Hello,
I am trying to implement a network with the TensorRT 5 API, which I need to work in half precision mode.
To do so, I implemented two IPluginV2Ext to run the conversion float–>half and half–>float. The input to the network is then FP32, then the float–>half conversion plugin is called, all the computation is performed in FP16 and finally half–>float plugin is called.
The problem is that after the first conversion, the datatype keeps being float32 all through the net.
I implemented the plugin with the IPluginV2Ext interface. I attach the code below.
Any clue about what is going wrong or if is there a different strategy to do data conversion with the API?
Thanks,
f
class CastFloat2HalfLayer : public IPluginV2Ext
{
public:
CastFloat2HalfLayer(const int num_elements)
{
numElements = num_elements;
}
CastFloat2HalfLayer(const void* data, size_t length)
{
const char* d = static_cast<const char*>(data);
numElements = read<int>(d);
}
// It makes no sense to construct UffPoolPluginV2 without arguments.

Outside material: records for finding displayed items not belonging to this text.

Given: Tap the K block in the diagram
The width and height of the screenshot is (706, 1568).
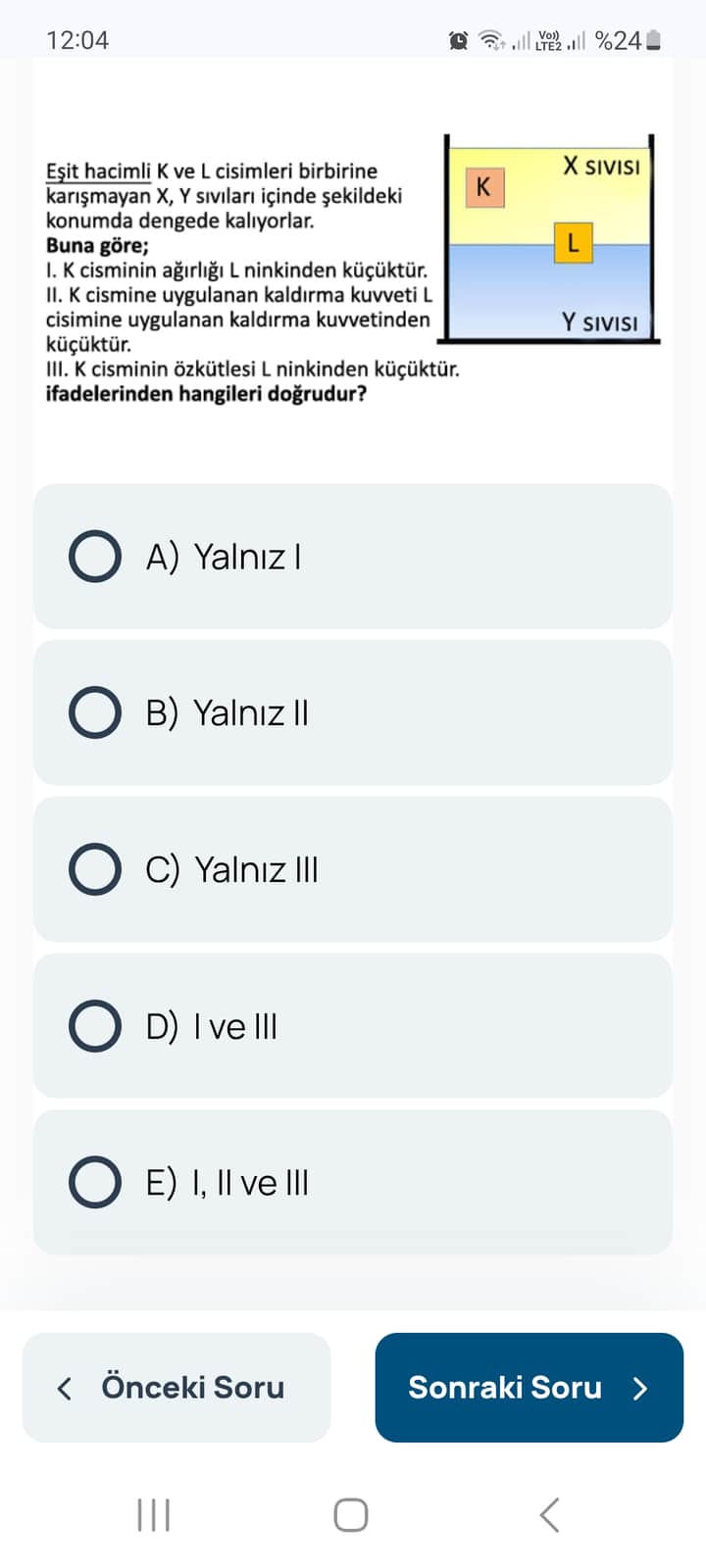Looking at the screenshot, I should [x=483, y=187].
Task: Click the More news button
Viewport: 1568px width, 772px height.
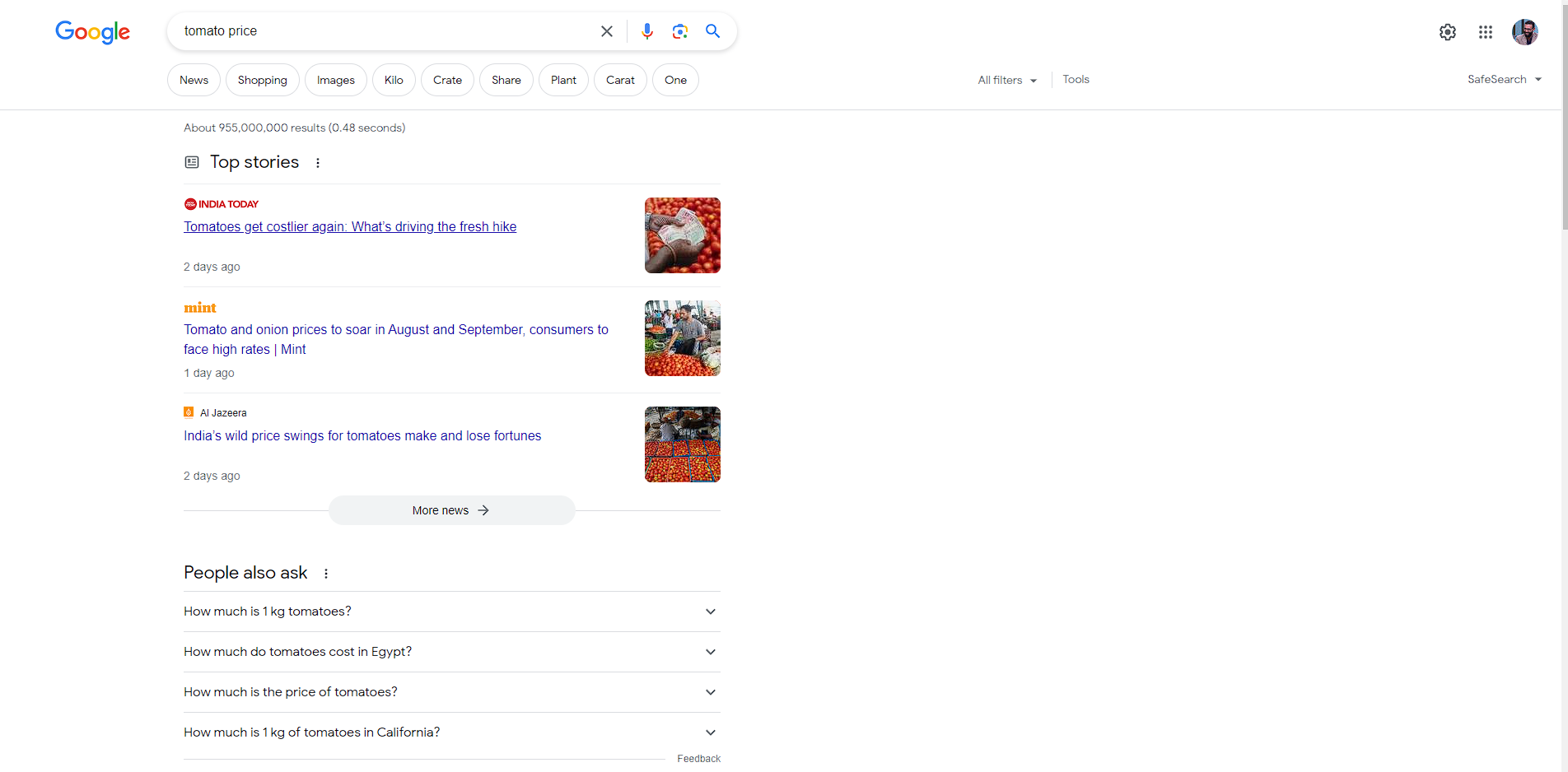Action: 451,510
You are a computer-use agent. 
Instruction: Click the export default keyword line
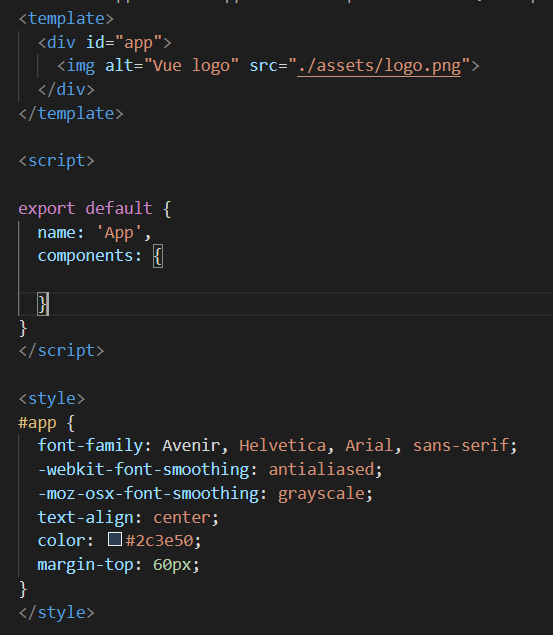pyautogui.click(x=95, y=209)
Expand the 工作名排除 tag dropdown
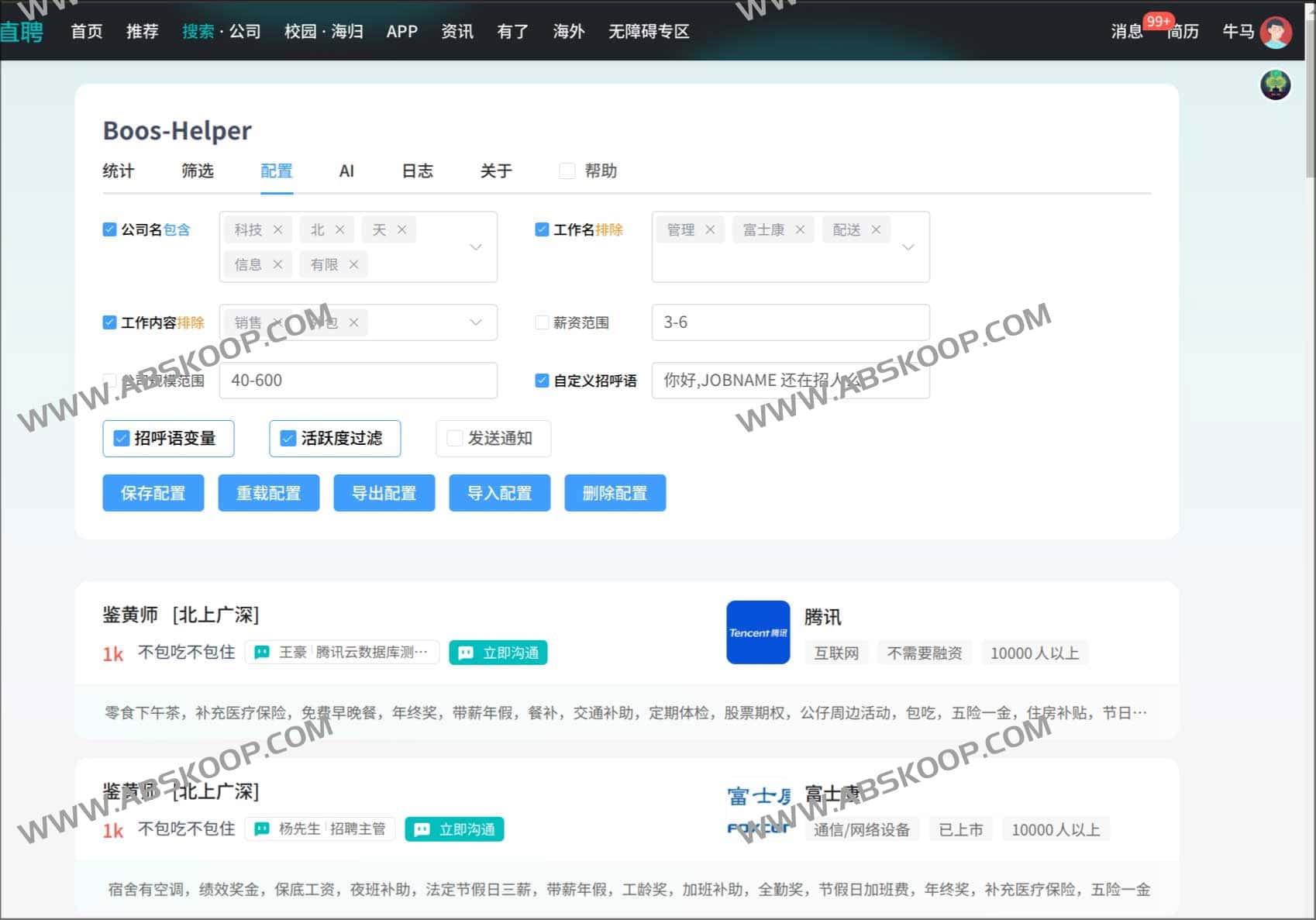Screen dimensions: 1316x920 point(908,246)
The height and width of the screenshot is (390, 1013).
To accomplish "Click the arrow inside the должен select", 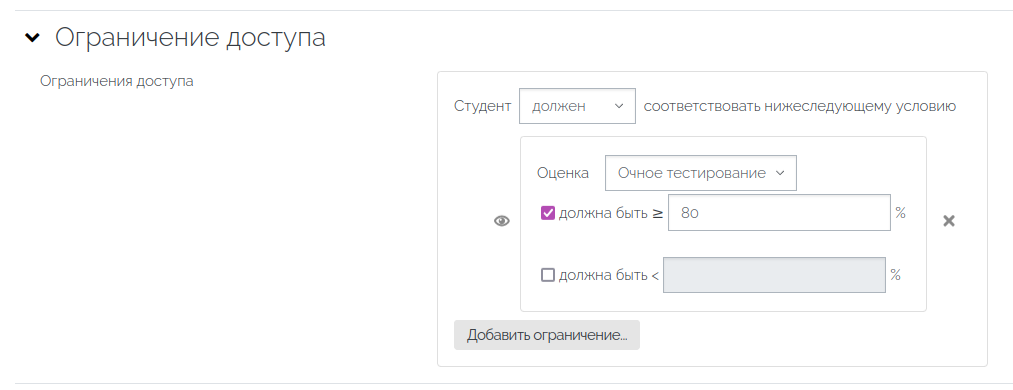I will point(619,106).
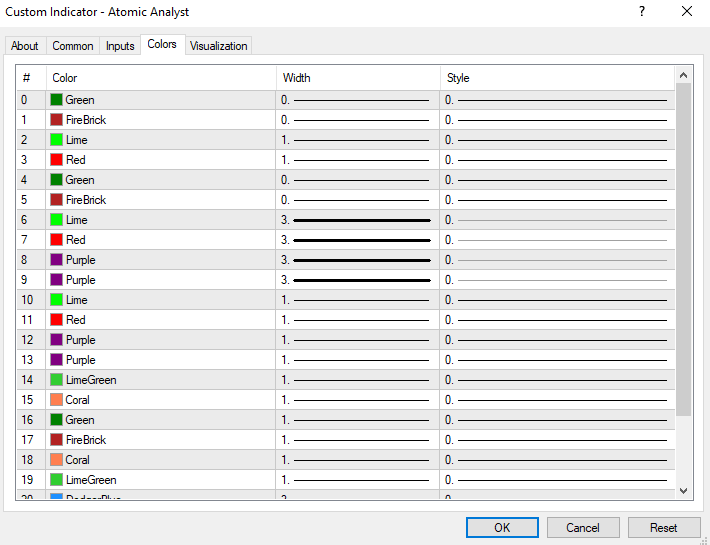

CastFloat2HalfLayer() = delete;
virtual ~CastFloat2HalfLayer() {}
int getNbOutputs() const override
{
return 1;
}
Dims getOutputDimensions(int index, const Dims* inputs, int nbInputDims) override
{
assert(nbInputDims == 1);
assert(inputs[0].nbDims == 3);
assert(index == 0);
int out_c = inputs[0].d[0];
int out_h = inputs[0].d[1];
int out_w = inputs[0].d[2];
return DimsCHW(out_c, out_h, out_w);
}
void attachToContext(cudnnContext *, cublasContext * , IGpuAllocator *) override { ; }
bool canBroadcastInputAcrossBatch(int inputIndex) const override { return 0; }
void configurePlugin(const Dims * inputDims,
int nbInputs,
const Dims * outputDims,
int nbOutputs,
const DataType * inputTypes,
const DataType * outputTypes,
const bool * inputIsBroadcast,
const bool * outputIsBroadcast,
PluginFormat floatFormat,
int maxBatchSize
) override { numElements = inputDims[0].d[0] * inputDims[0].d[1] * inputDims[0].d[2]; }
void detachFromContext() override { ; }
DataType getOutputDataType(int index, const DataType* inputTypes, int nbInputs) const override { return DataType::kHALF; }
int getTensorRTVersion() const override { return 5; }
bool isOutputBroadcastAcrossBatch(int outputIndex, const bool * inputIsBroadcasted, int nbInputs ) const override { return 0; }
int initialize() override { return 0; }
void terminate() override { ; }
size_t getWorkspaceSize(int maxBatchSize) const override { return 0; }
int enqueue(int batch_size, const void*const *inputs, void** outputs, void*, cudaStream_t stream) override
{
int num_elements = numElements;
float *data_in = (float*)inputs[0];
__half *data_out = (__half*)outputs[0];
cudaCastFloatToHalf_device(data_in, data_out, num_elements, stream);
return 0;
}
size_t getSerializationSize() const { return sizeof(int); }
void serialize(void* buffer) const
{
char *d = reinterpret_cast<char*>(buffer);
write(d, numElements);
}
void configureWithFormat(const Dims* inputs, int nbInputs, const Dims* outputDims, int nbOutputs, nvinfer1::DataType type, nvinfer1::PluginFormat format, int maxBatchSize) override
{
assert(nbOutputs == 1);
assert(nbInputs == 1);
assert(inputs[0].nbDims == 3);
}
bool supportsFormat(DataType type, PluginFormat format) const override { return (type == DataType::kFLOAT && format == PluginFormat::kNCHW); }
const char* getPluginType() const override { return "CastFloat2Half_TRT"; }
const char* getPluginVersion() const override { return "1"; }
void destroy() override { delete this; }
IPluginV2Ext* clone() const override { return new CastFloat2HalfLayer(numElements); }
void setPluginNamespace(const char* libNamespace) override { mNamespace = libNamespace; }
const char* getPluginNamespace() const override { return mNamespace.c_str(); }
private:
template <typename T>
void write(char*& buffer, const T& val) const
{
*reinterpret_cast<T*>(buffer) = val;
buffer += sizeof(T);
}
template <typename T>
T read(const char*& buffer)
{
T val = *reinterpret_cast<const T*>(buffer);
buffer += sizeof(T);
return val;
}
int numElements;
std::string mNamespace;
};
namespace
{
const char* CASTFLOAT2HALFLAYER_PLUGIN_VERSION{"1"};
const char* CASTFLOAT2HALFLAYER_PLUGIN_NAME{"CastFloat2Half_TRT"};
} // namespace